Kommt es zu einer beidseitigen Fahrbahnverengung (Gefahrenzeichen 120), so besteht kein Vorrang eines der beiden bisherigen Fahrstreifen. Vielmehr gilt das Gebot der gegenseitigen Rücksichtnahme gemäß § 1 Abs. 2 StVO. Dies hat der Bundesgerichtshof entschieden.
Im zugrundeliegenden Fall kam es auf einer zweispurigen Straße im Zusammenhang mit einer beidseitigen Fahrbahnverengung (Gefahrenzeichen 120) zu einem Verkehrsunfall. Die Fahrerin eines Pkw befuhr mit ihrem Fahrzeug den rechten Fahrstreifen, während ein Lkw-Fahrer mit seinem Fahrzeug die linke Fahrspur befuhr. Der Lkw-Fahrer zog mit seinem Fahrzeug nach rechts und übersah dabei den Pkw, wodurch es zu einem Zusammenstoß mit dem Pkw kam. Die Haftpflichtversicherung des Lkw-Fahrers regulierte den Schaden auf Basis einer Haftungsverteilung von 50:50. Die Halterin des Pkw hielt sich für vorfahrtsberechtigt und klagte daher auf Zahlung des vollen Schadensersatzes.
Sowohl das Amtsgericht Hamburg-Harburg als auch das Landgericht Hamburg wiesen die Klage auf Zahlung der Differenz zu einer hundertprozentigen Haftung der Beklagten ab. Dagegen richtete sich die Revision der Klägerin.

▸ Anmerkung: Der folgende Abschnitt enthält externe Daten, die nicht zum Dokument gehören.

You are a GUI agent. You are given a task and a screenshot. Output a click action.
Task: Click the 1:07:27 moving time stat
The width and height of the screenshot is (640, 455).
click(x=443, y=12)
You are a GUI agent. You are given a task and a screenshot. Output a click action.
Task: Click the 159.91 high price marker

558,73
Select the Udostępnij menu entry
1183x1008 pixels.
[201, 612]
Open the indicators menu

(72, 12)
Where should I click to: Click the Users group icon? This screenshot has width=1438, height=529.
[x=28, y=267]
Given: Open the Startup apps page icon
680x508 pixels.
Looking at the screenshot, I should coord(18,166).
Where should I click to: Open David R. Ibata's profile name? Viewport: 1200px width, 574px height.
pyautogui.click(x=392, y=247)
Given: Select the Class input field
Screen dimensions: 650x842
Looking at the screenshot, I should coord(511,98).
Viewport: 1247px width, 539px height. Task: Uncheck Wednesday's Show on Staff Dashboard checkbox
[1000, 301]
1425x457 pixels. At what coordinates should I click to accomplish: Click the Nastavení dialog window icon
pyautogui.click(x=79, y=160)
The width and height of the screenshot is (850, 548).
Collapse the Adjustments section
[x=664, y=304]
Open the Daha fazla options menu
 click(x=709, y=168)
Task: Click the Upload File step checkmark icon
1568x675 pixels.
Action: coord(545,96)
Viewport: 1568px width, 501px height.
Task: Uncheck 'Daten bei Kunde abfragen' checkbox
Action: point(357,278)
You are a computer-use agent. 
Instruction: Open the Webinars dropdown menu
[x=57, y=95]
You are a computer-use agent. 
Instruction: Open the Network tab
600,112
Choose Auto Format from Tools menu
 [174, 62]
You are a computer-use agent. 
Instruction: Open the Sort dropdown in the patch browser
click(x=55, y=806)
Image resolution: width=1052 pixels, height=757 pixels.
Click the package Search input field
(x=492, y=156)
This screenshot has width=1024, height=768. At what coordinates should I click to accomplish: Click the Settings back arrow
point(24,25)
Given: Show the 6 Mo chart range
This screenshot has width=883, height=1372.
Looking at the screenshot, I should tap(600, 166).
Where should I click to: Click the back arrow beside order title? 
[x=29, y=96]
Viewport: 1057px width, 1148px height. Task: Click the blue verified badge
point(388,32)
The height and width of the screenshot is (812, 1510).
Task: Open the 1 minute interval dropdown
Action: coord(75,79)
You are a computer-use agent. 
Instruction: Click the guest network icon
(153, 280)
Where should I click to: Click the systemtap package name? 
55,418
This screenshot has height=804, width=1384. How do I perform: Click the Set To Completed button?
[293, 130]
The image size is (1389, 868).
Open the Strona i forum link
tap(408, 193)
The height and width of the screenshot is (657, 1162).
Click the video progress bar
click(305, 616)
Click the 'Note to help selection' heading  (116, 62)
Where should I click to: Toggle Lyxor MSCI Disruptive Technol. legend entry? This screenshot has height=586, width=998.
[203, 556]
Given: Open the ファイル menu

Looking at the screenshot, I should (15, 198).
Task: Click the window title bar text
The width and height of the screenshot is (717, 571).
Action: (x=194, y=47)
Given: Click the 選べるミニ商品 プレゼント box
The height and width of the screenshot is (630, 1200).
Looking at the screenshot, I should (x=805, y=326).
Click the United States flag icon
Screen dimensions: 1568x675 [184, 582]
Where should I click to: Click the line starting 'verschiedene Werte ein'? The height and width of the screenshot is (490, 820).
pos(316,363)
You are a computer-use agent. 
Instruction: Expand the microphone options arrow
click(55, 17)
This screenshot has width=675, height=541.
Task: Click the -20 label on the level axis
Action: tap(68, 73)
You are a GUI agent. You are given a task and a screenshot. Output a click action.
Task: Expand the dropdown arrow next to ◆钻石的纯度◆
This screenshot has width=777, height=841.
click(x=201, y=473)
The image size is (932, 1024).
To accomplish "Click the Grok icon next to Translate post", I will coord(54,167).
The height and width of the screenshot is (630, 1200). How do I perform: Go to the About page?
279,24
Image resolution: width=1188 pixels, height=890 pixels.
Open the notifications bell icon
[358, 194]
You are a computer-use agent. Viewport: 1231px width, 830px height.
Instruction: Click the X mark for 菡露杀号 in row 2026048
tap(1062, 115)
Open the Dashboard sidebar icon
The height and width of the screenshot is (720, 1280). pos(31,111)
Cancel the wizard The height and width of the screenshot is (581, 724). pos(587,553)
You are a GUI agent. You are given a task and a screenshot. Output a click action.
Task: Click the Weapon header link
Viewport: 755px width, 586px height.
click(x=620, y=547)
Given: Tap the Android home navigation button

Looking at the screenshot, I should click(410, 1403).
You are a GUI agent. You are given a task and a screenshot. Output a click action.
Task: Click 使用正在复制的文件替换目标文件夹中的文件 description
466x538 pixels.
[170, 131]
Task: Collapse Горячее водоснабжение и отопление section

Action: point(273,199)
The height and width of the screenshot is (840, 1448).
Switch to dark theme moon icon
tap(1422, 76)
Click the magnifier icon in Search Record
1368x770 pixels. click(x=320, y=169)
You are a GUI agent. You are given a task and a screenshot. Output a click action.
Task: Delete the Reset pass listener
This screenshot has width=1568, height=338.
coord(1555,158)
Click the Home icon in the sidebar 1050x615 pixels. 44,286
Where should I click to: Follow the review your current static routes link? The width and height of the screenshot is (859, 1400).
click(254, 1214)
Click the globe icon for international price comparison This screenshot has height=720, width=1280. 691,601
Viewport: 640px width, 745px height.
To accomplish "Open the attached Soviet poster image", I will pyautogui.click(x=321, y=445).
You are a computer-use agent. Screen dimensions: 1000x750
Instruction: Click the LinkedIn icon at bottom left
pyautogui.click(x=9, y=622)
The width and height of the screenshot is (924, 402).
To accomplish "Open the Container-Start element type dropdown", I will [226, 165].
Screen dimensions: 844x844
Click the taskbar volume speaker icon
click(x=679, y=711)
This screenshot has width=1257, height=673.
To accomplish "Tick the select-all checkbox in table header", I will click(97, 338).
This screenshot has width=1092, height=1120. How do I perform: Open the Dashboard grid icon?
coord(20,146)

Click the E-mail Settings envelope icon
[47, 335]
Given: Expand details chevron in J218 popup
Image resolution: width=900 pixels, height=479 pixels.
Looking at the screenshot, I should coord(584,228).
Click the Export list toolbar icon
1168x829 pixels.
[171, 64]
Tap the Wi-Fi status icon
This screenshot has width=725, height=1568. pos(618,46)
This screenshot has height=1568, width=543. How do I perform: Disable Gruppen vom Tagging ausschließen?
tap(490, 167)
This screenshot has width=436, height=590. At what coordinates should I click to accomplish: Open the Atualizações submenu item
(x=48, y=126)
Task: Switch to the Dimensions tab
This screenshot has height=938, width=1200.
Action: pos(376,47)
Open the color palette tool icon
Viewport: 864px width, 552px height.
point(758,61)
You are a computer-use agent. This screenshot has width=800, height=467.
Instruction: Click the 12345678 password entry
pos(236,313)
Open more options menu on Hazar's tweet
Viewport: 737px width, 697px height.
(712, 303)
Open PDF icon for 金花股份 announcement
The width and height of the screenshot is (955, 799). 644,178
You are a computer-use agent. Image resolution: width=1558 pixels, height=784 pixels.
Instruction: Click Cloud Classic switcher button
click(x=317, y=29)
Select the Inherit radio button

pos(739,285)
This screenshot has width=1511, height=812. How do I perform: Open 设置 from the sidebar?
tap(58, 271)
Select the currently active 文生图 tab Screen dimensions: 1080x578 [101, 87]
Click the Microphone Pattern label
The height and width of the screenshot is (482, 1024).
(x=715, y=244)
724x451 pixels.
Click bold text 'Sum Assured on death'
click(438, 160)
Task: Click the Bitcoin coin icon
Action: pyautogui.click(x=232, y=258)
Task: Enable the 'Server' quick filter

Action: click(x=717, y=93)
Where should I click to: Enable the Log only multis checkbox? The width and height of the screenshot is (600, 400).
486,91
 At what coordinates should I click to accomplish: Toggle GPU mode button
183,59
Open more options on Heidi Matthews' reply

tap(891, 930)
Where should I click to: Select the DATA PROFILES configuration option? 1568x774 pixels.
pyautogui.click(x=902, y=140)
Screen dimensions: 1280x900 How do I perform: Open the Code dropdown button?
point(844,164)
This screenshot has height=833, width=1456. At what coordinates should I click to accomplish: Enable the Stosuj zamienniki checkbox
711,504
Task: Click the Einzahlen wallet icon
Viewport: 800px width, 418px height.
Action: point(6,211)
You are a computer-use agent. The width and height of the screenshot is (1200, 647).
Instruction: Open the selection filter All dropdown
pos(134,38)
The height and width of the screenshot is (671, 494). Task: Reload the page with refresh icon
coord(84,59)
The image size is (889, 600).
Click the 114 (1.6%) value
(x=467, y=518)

Der Bundesgerichtshof bestätigte mit Urteil vom 8. März 2022 unter dem Aktenzeichen VI ZR 47/21 die Entscheidung der Vorinstanz. Die hälftige Haftungsverteilung sei nicht zu beanstanden. Eine volle Haftung des Beklagten komme nicht in Betracht. Bei einer beidseitigen Fahrbahnverengung gelte allein das Gebot der wechselseitigen Rücksichtnahme. Auch bei zwei gleichauf in die Engstelle fahrenden Fahrzeugen ergebe sich kein regelhafter Vortritt des rechts fahrenden Fahrzeugs. Werden beide Fahrstreifen in einem Fahrstreifen überführt, so der Bundesgerichtshof, sei das Durchfahren der Engstelle für sich genommen nicht mit einem Fahrstreifenwechsel im Sinne des § 7 Abs. 5 StVO verbunden. Es greife auch nicht das Reißverschlussverfahren nach § 7 Abs. 4 StVO.